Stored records
• • • • •
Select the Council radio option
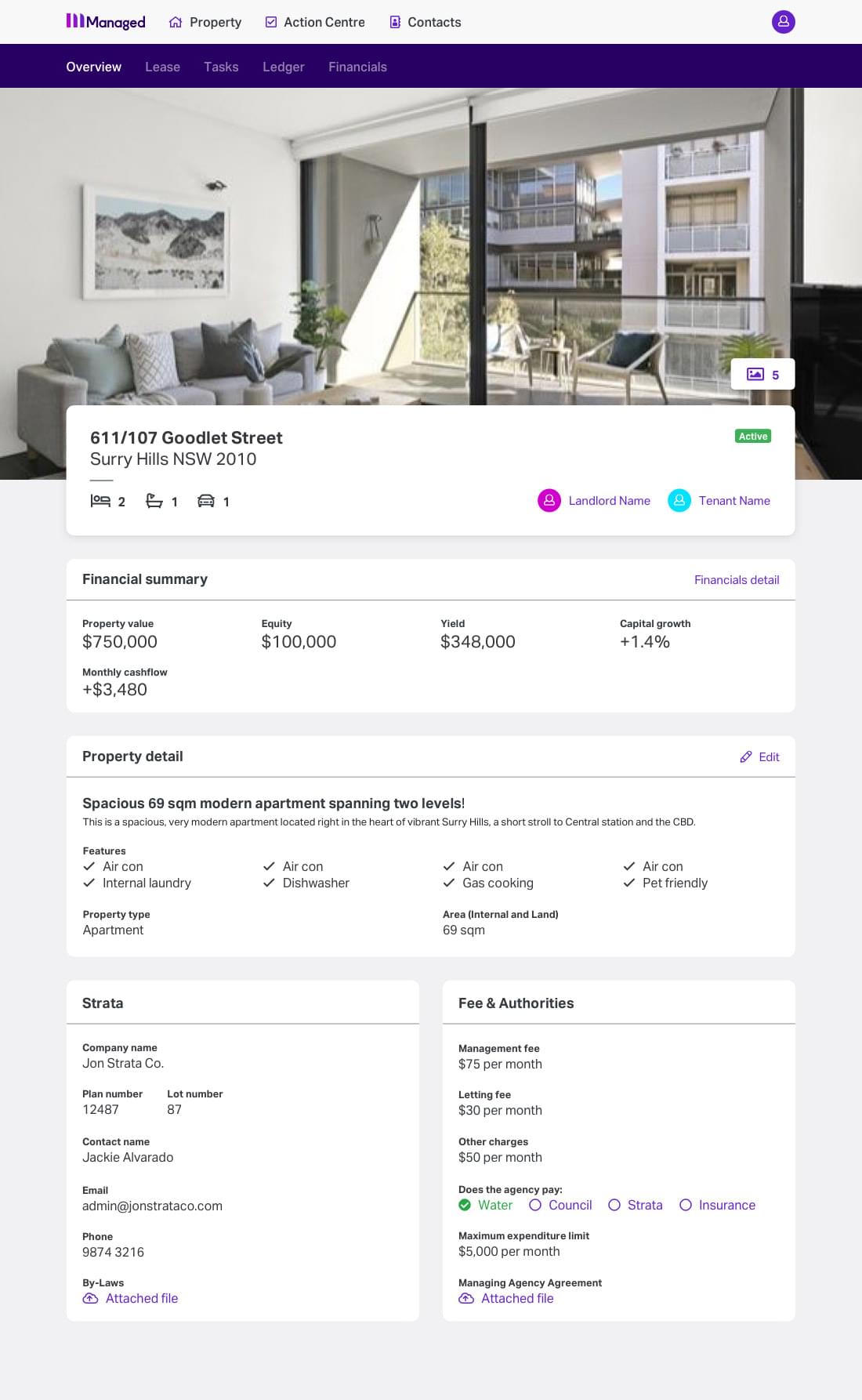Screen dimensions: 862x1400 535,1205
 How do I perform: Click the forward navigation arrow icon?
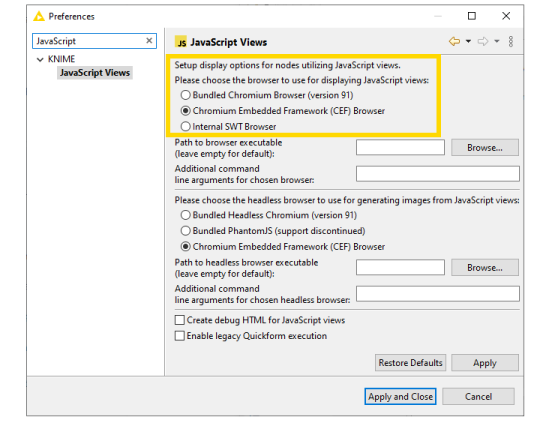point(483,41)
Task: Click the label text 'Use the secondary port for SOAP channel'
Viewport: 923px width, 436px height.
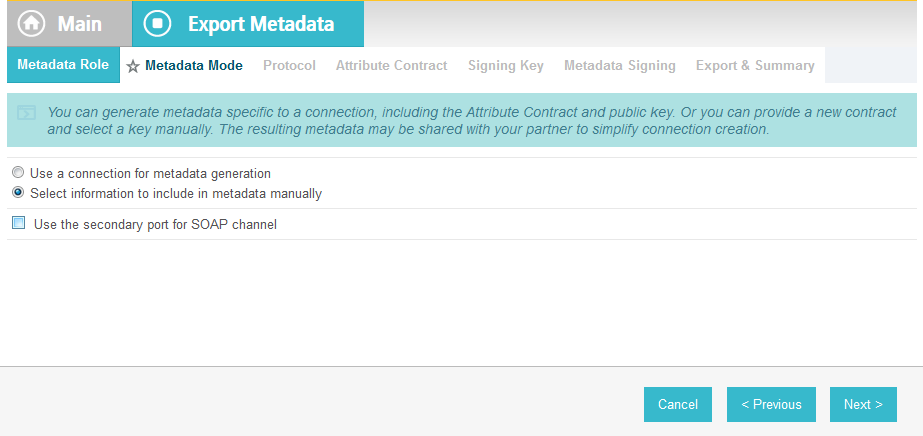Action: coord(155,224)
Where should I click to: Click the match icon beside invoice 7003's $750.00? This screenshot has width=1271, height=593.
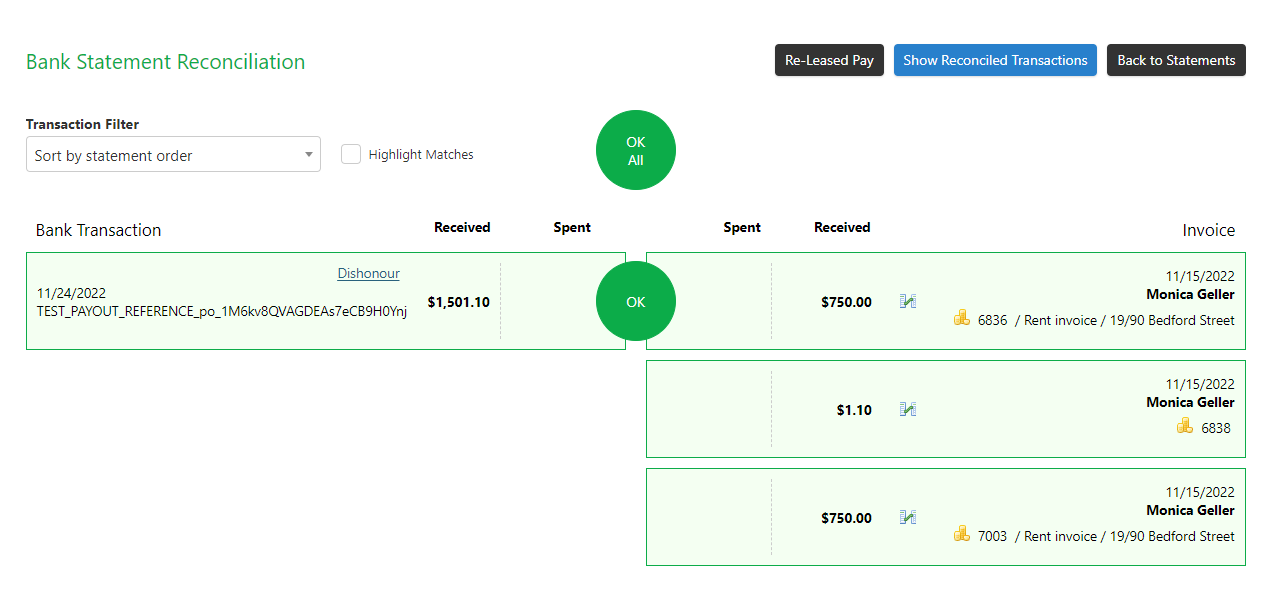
• • • • •
• Work required:
The data must be printed exactly, image-free.

• Finished task:
Select the Council radio option
Screen dimensions: 862x1400 535,1205
 How do I perform: Click the forward navigation arrow icon?
point(483,41)
Task: Click the label text 'Use the secondary port for SOAP channel'
Viewport: 923px width, 436px height.
Action: coord(155,224)
Where should I click to: Click the match icon beside invoice 7003's $750.00? This screenshot has width=1271, height=593.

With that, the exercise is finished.